### Information provided
'''
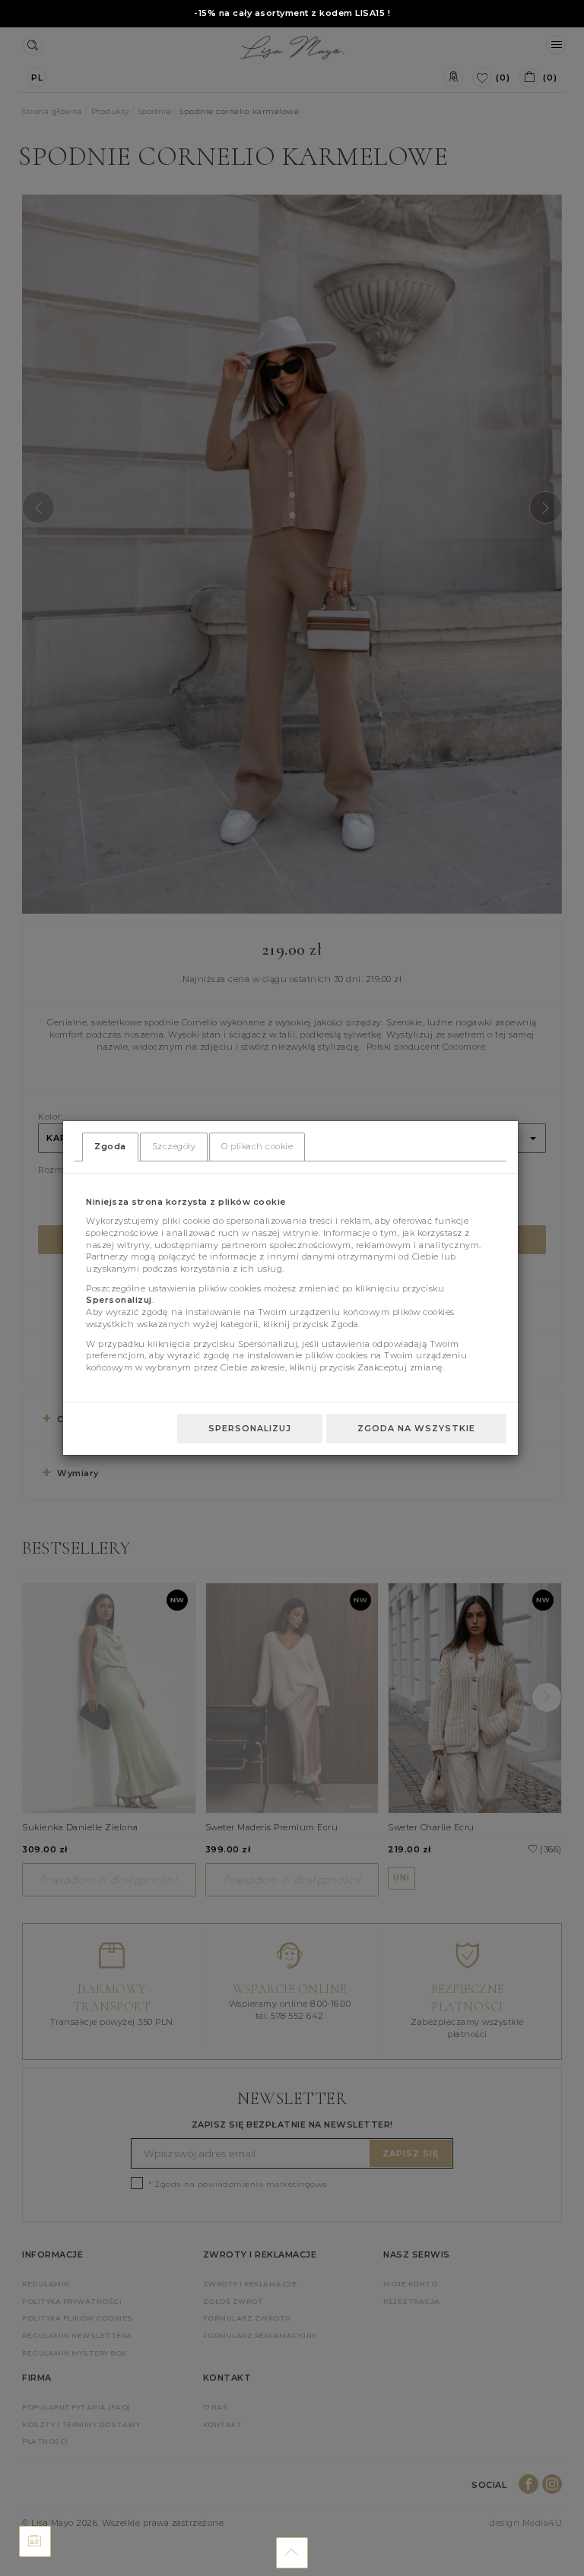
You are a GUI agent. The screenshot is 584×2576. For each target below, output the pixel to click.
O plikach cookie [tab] (257, 1146)
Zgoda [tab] (110, 1146)
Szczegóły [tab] (174, 1146)
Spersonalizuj (249, 1428)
'''
### Written exercise
Pull out each line of the material above that contains the string "screenshot".

### Reply to the task
You are a GUI agent. The screenshot is 584×2576. For each target below, output the pixel to click.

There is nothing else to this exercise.